Turquie: Erdogan concède une victoire historique de l'opposition aux municipales

  • Le dépouillement de près de 99% des urnes à l'échelle nationale confirme que l'opposition turque a infligé au parti AKP (islamo-conservateur) du chef de l'Etat sa pire débâcle électorale en deux décennies
  • Le principal parti de l'opposition, le CHP (social-démocrate), a revendiqué sa victoire à Istanbul et Ankara, les deux plus grandes villes de Turquie et raflé de nombreuses autres, comme Bursa

ISTANBUL: Le président turc Recep Tayyip Erdogan a concédé dimanche la victoire historique de l'opposition aux élections municipales, qui constituent selon lui un "tournant" pour son camp, au pouvoir depuis 2002.

Le dépouillement de près de 99% des urnes à l'échelle nationale confirme que l'opposition turque a infligé au parti AKP (islamo-conservateur) du chef de l'Etat sa pire débâcle électorale en deux décennies.
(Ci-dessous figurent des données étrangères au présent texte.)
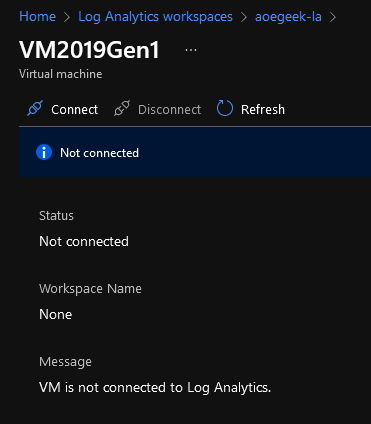This screenshot has height=424, width=371.
Task: Click the Disconnect unplugged icon
Action: pyautogui.click(x=122, y=108)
Le principal parti de l'opposition, le CHP (social-démocrate), a revendiqué sa victoire à Istanbul et Ankara, les deux plus grandes villes de Turquie et raflé de nombreuses autres, comme Bursa, grosse ville industrielle du nord-ouest acquise à l'AKP depuis 2004.

La proclamation des résultats définitifs par la Haute commission électorale (YSK) attendue dans la journée de lundi confirmera ces résultats, déjà intégrés par les principaux intéressés, dont le chef de l'Etat.

Depuis le siège de son parti à Ankara et devant une foule abattue, inhabituellement silencieuse, le président turc a promis de "respecter la décision de la Nation".

Peu auparavant, le maire sortant d'Istanbul, Ekrem Imamoglu, quinquagénaire médiatique et fringant, avait annoncé sa réélection à la tête de la plus grande ville de Turquie, qu'il a conquise en 2019, sans même attendre la proclamation des résultats officiels.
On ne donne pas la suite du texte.